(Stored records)

*** Block opens ***

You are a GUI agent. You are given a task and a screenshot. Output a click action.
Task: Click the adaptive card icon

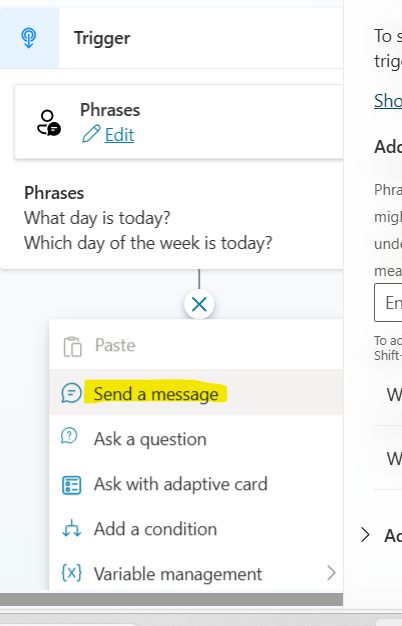71,485
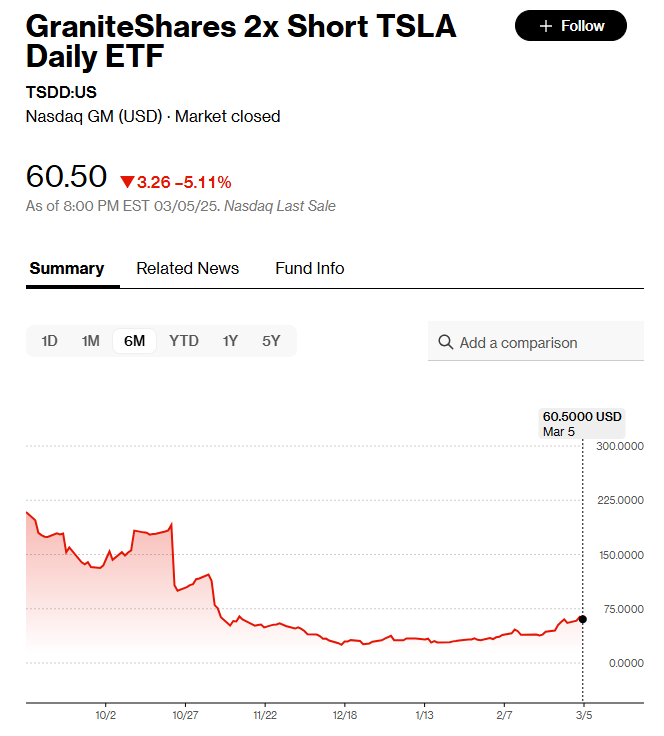
Task: Open the Fund Info tab
Action: (x=310, y=268)
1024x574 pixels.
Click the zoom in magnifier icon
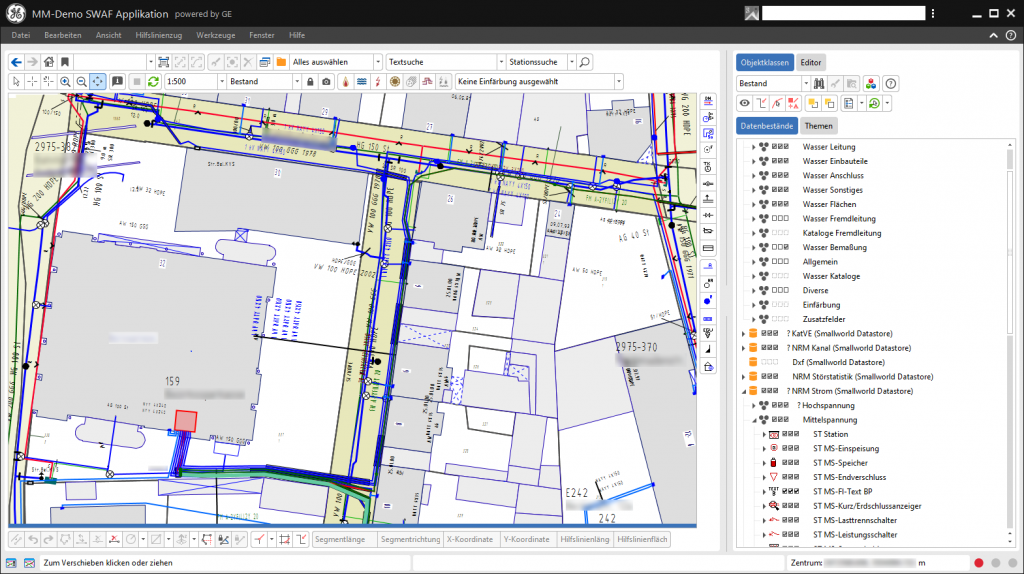pyautogui.click(x=66, y=81)
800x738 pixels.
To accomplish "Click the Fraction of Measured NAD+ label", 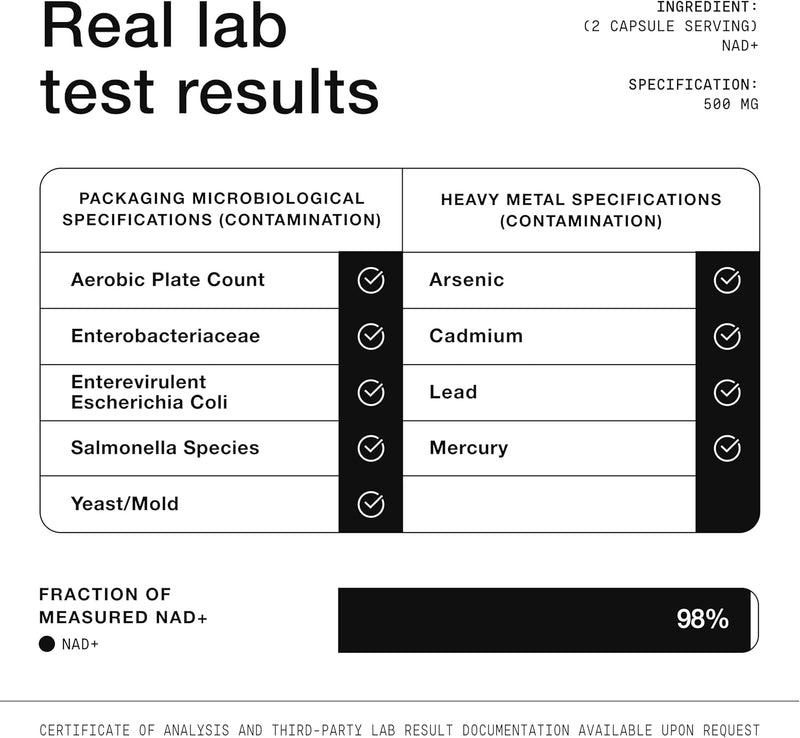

*** Block closes ***

_WORK INSTRUCTION_
Leave the pictures out, then print every entry exactly as it reads.

_TASK OUTPUT_
You are a GUI agent. You are given a task and a screenshot. Output a click action.
Task: Click the adaptive card icon

71,485
Task: Open the Fund Info tab
Action: (x=310, y=268)
1024x574 pixels.
Click the zoom in magnifier icon
pyautogui.click(x=66, y=81)
800x738 pixels.
To accomplish "Click the Fraction of Measured NAD+ label", 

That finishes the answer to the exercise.